It is another factor that has both changed and not changed since coming home from Port Townsend. There is a sense now that Charles is… waiting for him. Waiting for him to do what , he has no idea, and that is the part that Edwin keeps coming back to, analyzing as if it is any other riddle he cannot solve. 

After his confession in Hell, shouldn’t Edwin be the one waiting to be let in? Why does it feel more than ever like it’s the other way around? What could Charles possibly be looking for that Edwin hasn’t already offered?

The answers to those questions remain unforthcoming, and Edwin does not quite feel brave enough yet to ask for them. And yet the questions remain, filling the air in the office like smoke until he has no choice but to breathe them in. He can only hope he does not choke on them.

It is a slow day in the office. They have just finished tying up the last loose ends of a case, and Crystal convinced them (rather, Crystal convinced Charles , who in turn convinced Edwin, an admittedly clever approach on her part) to take a day off before they choose what to do next. She is spending it at her own apartment, presumably catching up on sleep if her complaints before she left are any indication.

There is music playing softly from the cursed jukebox--not intentionally, but they have yet to figure out how to make it stop, or even what makes it start in the first place. It took Charles over an hour to convince it to lower its volume to a tolerable level, and he spent the rest of the morning and part of the afternoon tinkering with it. He seems to have convinced it to let him choose what kind of music it plays now.
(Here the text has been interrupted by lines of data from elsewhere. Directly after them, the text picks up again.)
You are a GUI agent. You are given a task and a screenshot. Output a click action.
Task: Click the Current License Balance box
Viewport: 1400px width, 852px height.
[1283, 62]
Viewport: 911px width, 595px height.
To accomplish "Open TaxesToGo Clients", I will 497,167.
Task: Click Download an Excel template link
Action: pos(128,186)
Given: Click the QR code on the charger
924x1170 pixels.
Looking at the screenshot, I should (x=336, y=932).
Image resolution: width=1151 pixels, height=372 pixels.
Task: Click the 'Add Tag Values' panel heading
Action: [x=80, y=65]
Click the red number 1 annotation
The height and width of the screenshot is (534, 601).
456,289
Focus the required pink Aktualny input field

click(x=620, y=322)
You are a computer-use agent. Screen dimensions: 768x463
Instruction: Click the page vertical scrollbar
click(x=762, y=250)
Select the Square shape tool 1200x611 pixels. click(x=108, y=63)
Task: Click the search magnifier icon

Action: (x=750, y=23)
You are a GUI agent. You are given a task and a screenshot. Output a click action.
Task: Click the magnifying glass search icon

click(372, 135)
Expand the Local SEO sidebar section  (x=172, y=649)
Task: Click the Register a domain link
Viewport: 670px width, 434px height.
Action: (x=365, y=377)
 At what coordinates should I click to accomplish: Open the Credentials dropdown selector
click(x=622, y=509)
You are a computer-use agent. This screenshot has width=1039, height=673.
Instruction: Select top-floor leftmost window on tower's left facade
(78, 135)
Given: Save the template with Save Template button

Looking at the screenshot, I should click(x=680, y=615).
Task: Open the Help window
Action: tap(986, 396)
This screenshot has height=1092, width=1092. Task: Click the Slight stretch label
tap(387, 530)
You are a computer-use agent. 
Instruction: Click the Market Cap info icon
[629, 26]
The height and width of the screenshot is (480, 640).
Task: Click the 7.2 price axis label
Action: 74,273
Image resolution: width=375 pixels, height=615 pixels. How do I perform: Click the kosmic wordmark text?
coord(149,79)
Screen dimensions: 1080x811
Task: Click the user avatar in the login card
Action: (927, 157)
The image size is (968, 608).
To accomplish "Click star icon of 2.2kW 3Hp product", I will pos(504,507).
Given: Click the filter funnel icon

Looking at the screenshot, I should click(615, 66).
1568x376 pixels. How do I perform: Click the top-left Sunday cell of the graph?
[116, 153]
Or perhaps it’s just in a good mood.

Leave it to Charles to be charming enough that even cantankerous record players cannot resist him.

Edwin is penning the final lines of a letter to Niko and wishing, as he often does, that he could actually talk to her. That she could give him advice on what to do about what he has mentally started referring to as the “Charles Situation.” Niko may be equally as inexperienced as Edwin, but she has--had--a level of emotional intelligence in which he is sorely lacking.

Why don’t you just ask him? He can hear her voice so clearly in his mind that he has to resist the instinct to turn and look for her. Maybe that’s what he’s waiting for. I don’t think Charles is really as experienced with any of this as he pretends he is. Pretty sure he’s just as scared as you are.

If only it were that simple, Edwin writes. But I will try. For you, I’ll try. I will let you know how it goes. Missing you always, E. Payne.

He carefully closes his notebook and tucks it away in his pocket, stifling a yawn as a wave of fatigue momentarily overtakes him. His condition is improving, slowly (too slowly), but with so little else today to occupy his thoughts, it is hard to ignore.

“You alright, mate?” Charles asks, his voice startlingly loud after so long spent together in comfortable silence.

Edwin looks up to find Charles staring at him, sitting on the floor with what appear to be pieces of the jukebox (how on Earth is it still playing music while it is disassembled?) spread out before him. How long has he been watching him? How much of his mental conversation with Niko did he witness?

It must take him too long to answer, because before he can reply Charles is already bouncing to his feet and over to the desk. His hand falls onto Edwin’s shoulder with the ease of decades of practice, his warm brown eyes searching Edwin’s face with a singular and almost unnerving focus.

Trying to maintain eye contact is like staring directly into the sun, so Edwin does not bother. He smooths down the front of his shirt and readjusts his sleeves as an excuse to look away. “I am perfectly fine, Charles. I simply wish I had something more to occupy my time rather than all this waiting around.”

“Right.” Charles sounds amused and not at all like he believes a word of it. His thumb kneads a small circle in the tense muscle above Edwin’s clavicle, and it is distracting enough that Edwin almost doesn’t catch what he says next. “Maybe we should call it an early night, then. If you want.”

There is something almost eager in his voice, and Edwin cannot help but look his way to see if he’s imagining it or not. But the look on Charles’ face is just as hopeful, pleading with him to say yes, as if he looks forward to it every bit as much as Edwin does.

Pretty sure he’s just as scared as you are , Niko’s voice reminds him.

Edwin takes a deep, fortifying breath, turning his chair so that he faces Charles directly, and stares unflinchingly into the sun. “Is that what you want?”

Charles ducks his head, hand sliding off of Edwin’s shoulder as his expression shutters, a smile slotting into place to cover the flicker of vulnerability that had been there a moment ago. “It’s not about me, mate. It’s--nah, forget about it. We don’t have to--”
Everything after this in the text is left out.